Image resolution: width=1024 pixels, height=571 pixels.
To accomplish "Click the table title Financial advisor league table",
...
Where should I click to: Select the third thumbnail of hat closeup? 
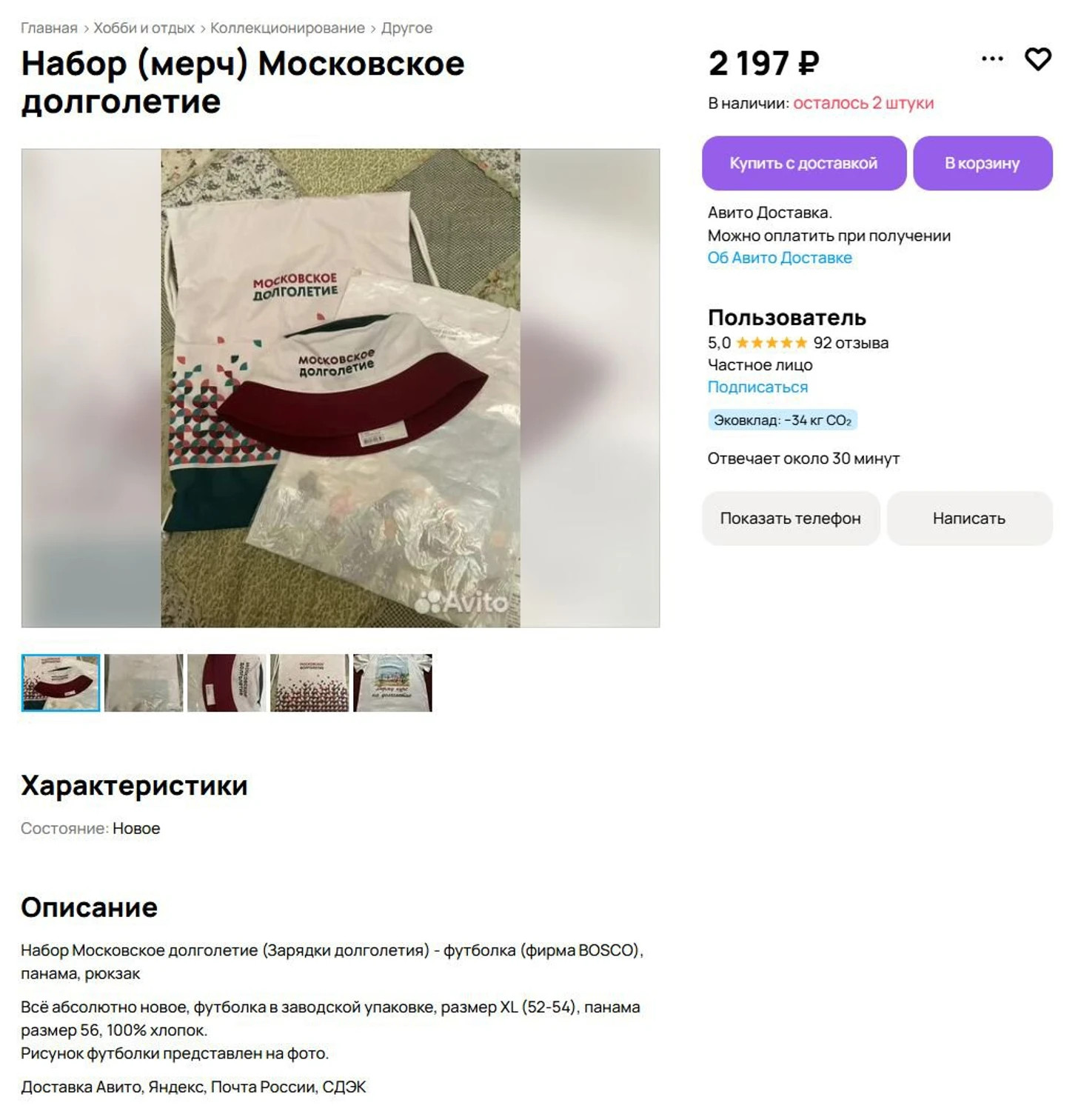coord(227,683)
---
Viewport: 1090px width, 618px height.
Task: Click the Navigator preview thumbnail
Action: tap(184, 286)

YOUR TASK:
In the records above, find the line with "Image resolution: width=1024"; write out exactly that line and each one after it, stopping after the line with "the table title".

RESPONSE BOX:
Image resolution: width=1024 pixels, height=571 pixels.
To accomplish "Click the table title Financial advisor league table",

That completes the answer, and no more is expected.